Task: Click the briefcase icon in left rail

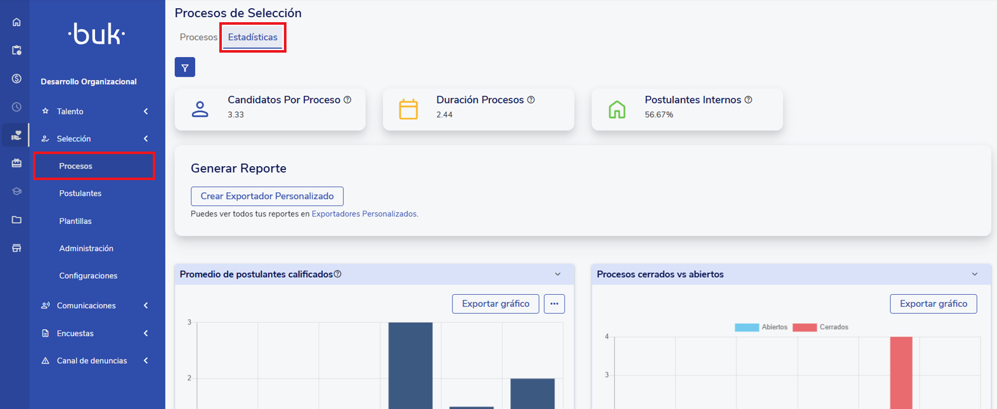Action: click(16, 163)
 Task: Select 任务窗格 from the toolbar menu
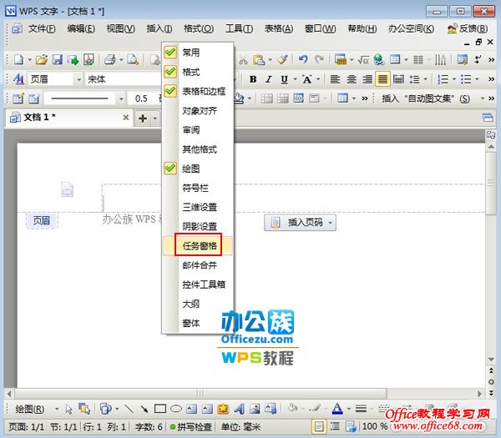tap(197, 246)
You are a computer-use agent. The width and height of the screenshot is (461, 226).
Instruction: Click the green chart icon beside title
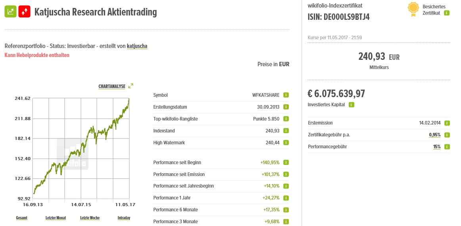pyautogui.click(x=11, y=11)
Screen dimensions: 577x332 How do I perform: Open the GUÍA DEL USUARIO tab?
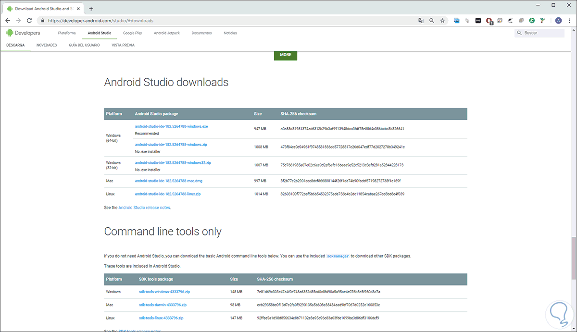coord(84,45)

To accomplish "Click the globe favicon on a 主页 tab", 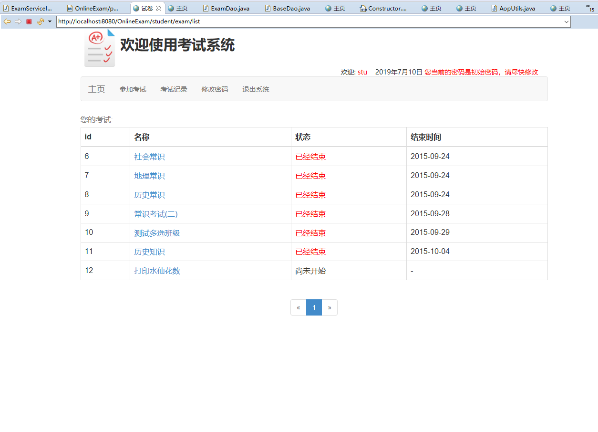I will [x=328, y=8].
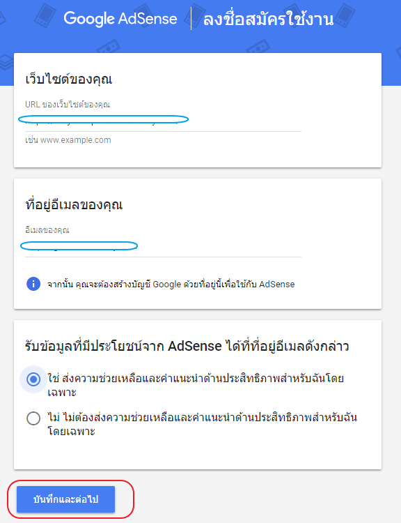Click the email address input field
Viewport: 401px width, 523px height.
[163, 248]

++++++++++

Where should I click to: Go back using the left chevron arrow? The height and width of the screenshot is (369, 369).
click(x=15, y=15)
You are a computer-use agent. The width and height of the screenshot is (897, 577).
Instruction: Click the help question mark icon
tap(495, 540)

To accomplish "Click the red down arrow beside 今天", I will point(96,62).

++++++++++

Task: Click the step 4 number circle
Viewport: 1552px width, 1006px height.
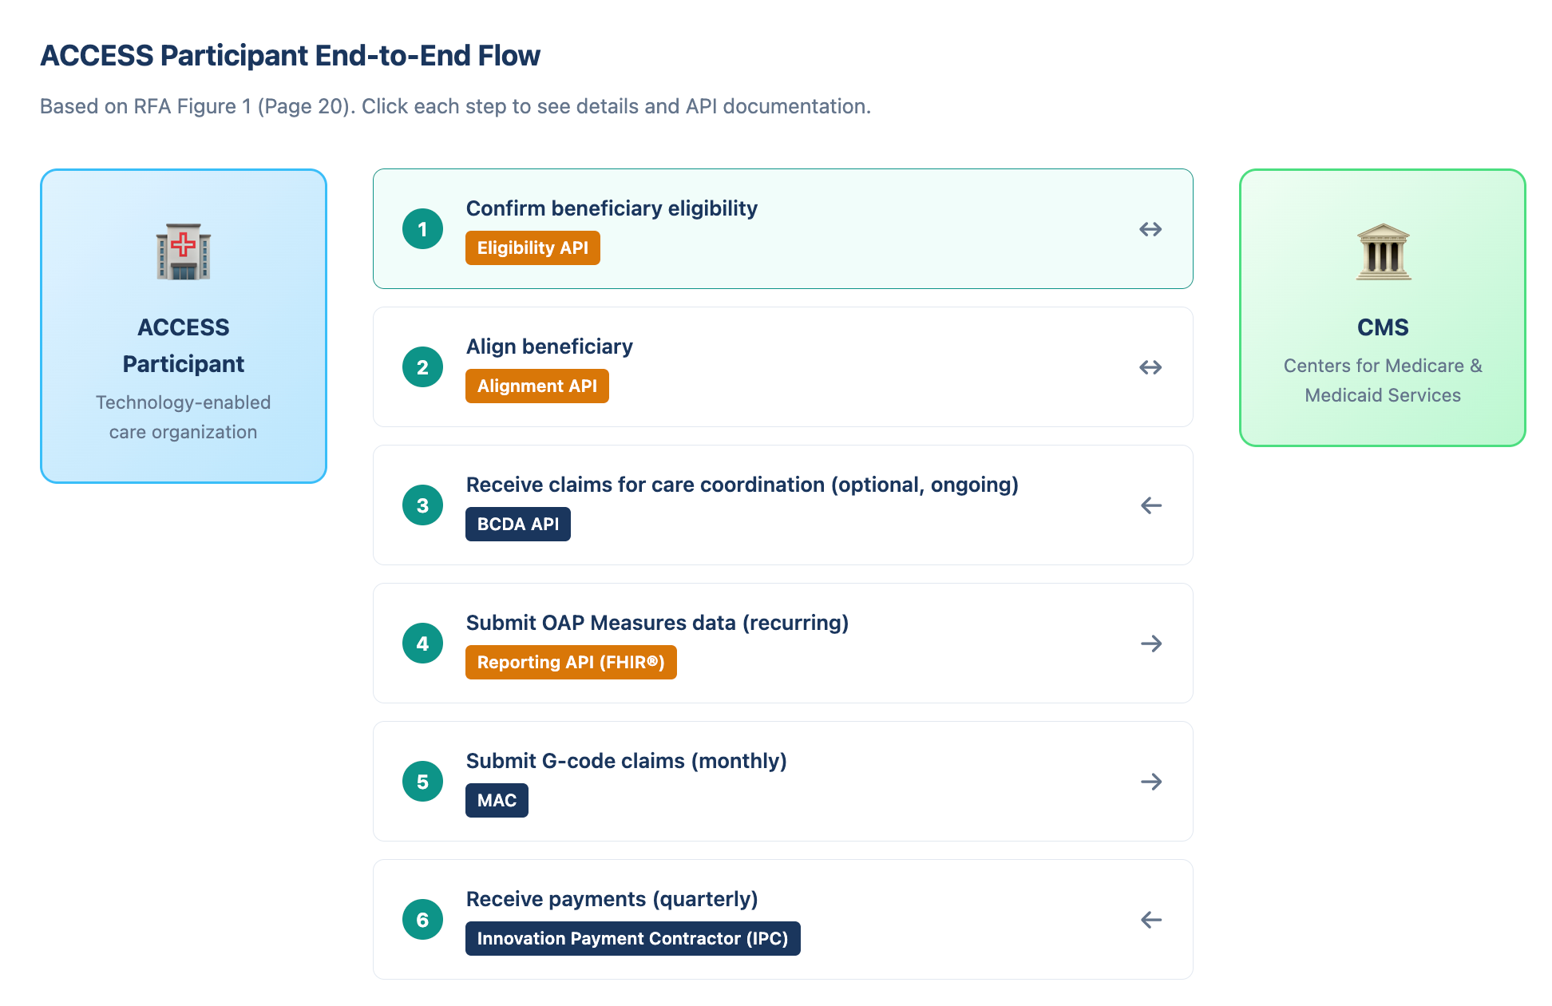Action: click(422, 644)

++++++++++

Give as a JSON list of strings every line of the records from the line containing "Task: Click the briefcase icon in left rail" down to the line containing "coord(84,45)", one string per line, blank lines left out. Leave the pictures out of the answer.

The completed task:
[
  "Task: Click the briefcase icon in left rail",
  "Action: click(16, 163)",
  " Task: Select 任务窗格 from the toolbar menu",
  "tap(197, 246)",
  "You are a computer-use agent. The width and height of the screenshot is (461, 226).",
  "Instruction: Click the green chart icon beside title",
  "pyautogui.click(x=11, y=11)",
  "Screen dimensions: 577x332 How do I perform: Open the GUÍA DEL USUARIO tab?",
  "coord(84,45)"
]